The following research questions were formulated by the researcher to aid the completion of the study;

  1. Does crude oil pollution have any effect on environmental degradation?
  2. Is there any significant relationship between crude oil production, oil spillage and soil pollution?
  • Is there any relationship between crude oil pollution and sustainability of aquatic life?
  1. Does oil spillage hinders agricultural development in Akwa Ibom state?

The following research hypotheses were formulated by the researcher to aid the completion of the study;

H0: There is no significant relationship between crude oil production, oil spillage and soil pollution

H1: There is a significant relationship between crude oil production, oil spillage and soil pollution

H0: There is no relationship between crude oil pollution and sustainability of aquatic life

H2: There is a relationship between crude oil pollution and sustainability of aquatic life


It is believed that at the completion of this study, the findings will be of great importance to the state ministry of environment as the study stress the need to manage and control the negative effect of crude oil production in the study area. The study will also be of great importance to the multi-national corporations who indulge in crude oil production as the study stress the need for them to improve on their corporate social responsibilities to ameliorate the effect of oil pollution in the study area, the study will also be of importance to researcher who intend to embark on a study in a similar topic as the findings of the study will serve as a reference point to further studies. Finally, the study will be useful to student, teachers, lecturers, academias and the general public as the study will contribute to the pool of existing literature on the subject matter and also contribute to knowledge.

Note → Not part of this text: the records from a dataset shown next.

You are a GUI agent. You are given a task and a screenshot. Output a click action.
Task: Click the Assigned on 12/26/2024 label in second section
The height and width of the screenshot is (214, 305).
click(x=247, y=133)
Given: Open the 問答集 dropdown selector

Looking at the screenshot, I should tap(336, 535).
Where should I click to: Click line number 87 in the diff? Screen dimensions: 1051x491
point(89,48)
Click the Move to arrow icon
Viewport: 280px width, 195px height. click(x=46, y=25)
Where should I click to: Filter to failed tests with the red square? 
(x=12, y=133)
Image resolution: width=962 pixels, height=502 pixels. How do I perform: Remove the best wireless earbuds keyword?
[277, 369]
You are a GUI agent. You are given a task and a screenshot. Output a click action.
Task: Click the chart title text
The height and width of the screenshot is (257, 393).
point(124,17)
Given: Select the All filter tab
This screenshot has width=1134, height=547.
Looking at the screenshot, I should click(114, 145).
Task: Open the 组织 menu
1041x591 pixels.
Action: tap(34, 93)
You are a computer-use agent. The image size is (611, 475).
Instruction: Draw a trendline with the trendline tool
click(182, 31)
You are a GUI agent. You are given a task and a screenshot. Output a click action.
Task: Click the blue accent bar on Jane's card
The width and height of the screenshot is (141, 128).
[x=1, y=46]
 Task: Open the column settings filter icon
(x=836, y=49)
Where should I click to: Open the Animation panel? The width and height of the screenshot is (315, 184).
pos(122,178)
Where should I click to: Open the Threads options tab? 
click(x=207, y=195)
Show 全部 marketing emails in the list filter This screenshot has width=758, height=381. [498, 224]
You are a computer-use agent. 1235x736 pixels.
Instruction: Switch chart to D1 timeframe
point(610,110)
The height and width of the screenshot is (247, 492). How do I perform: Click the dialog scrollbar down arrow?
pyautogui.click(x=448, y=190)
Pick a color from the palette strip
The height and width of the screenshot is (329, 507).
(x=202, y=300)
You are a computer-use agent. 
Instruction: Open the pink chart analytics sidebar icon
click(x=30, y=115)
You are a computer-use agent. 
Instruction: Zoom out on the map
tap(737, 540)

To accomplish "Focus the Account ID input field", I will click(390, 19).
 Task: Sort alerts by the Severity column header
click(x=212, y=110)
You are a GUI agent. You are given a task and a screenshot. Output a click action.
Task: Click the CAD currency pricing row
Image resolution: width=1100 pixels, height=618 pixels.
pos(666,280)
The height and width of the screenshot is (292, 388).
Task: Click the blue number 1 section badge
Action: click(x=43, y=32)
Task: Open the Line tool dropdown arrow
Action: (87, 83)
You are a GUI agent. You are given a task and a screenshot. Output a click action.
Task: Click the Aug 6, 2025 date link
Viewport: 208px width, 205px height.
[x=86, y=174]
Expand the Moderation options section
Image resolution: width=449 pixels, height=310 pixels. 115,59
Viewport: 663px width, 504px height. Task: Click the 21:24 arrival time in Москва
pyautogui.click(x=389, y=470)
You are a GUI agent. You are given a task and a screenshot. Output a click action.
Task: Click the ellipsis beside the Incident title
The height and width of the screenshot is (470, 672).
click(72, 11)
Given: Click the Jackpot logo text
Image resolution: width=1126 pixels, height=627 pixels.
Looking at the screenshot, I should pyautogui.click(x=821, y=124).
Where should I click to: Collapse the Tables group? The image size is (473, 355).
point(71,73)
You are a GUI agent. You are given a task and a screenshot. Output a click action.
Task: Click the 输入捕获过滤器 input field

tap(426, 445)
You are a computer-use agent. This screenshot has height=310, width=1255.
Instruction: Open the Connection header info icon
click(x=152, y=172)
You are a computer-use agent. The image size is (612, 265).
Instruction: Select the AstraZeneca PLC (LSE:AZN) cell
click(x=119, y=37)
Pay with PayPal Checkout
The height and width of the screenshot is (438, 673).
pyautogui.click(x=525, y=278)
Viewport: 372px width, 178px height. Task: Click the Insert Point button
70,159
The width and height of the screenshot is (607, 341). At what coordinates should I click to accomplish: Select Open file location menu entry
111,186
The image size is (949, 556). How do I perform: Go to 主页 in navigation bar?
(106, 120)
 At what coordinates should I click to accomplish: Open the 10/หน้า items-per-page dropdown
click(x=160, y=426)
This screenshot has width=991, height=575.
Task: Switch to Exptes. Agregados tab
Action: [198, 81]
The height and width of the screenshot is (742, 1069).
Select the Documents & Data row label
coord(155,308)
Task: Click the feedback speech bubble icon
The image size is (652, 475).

The scope of the study covers the effect of crude oil pollution on environmental sustainability in Akwa Ibom state. But in the course of the study, there were some factors that limit the scope of the study;

AVAILABILITY OF RESEARCH MATERIAL: The research material available to the researcher is insufficient, thereby limiting the study

TIME: The time frame allocated to the study does not enhance wider coverage as the researcher has to combine other academic activities and examinations with the study.

FINANCE: The finance available for the research work does not allow for wider coverage as resources are very limited as the researcher has other academic bills to cover.


Crude oil

Crude oil means a mixture of hydrocarbons that exists in liquid phase in natural underground reservoirs and remains liquid at atmospheric pressure after passing through surface separating facilities


Pollution is the introduction of contaminants into the natural environment that cause adverse change

Oil pollution

Contamination of any ecosystem, but usually of freshwater or marine ecosystems, by oil or other petroleum products.

Environmental sustainability

Environmental sustainability is defined as responsible interaction with the environment to avoid depletion or degradation of natural resources and allow for long-term environmental quality


This research work is organized in five chapters, for easy understanding, as follows

Chapter one is concern with the introduction, which consist of the (overview, of the study), statement of problem, objectives of the study, research question, significance or the study, research methodology, definition of terms and historical background of the study. Chapter two highlight the theoretical framework on which the study its based, thus the review of related literature. Chapter three deals on the research design and methodology adopted in the study. Chapter four concentrate on the data collection and analysis and presentation of finding.  Chapter five gives summary, conclusion, and recommendations made of the study.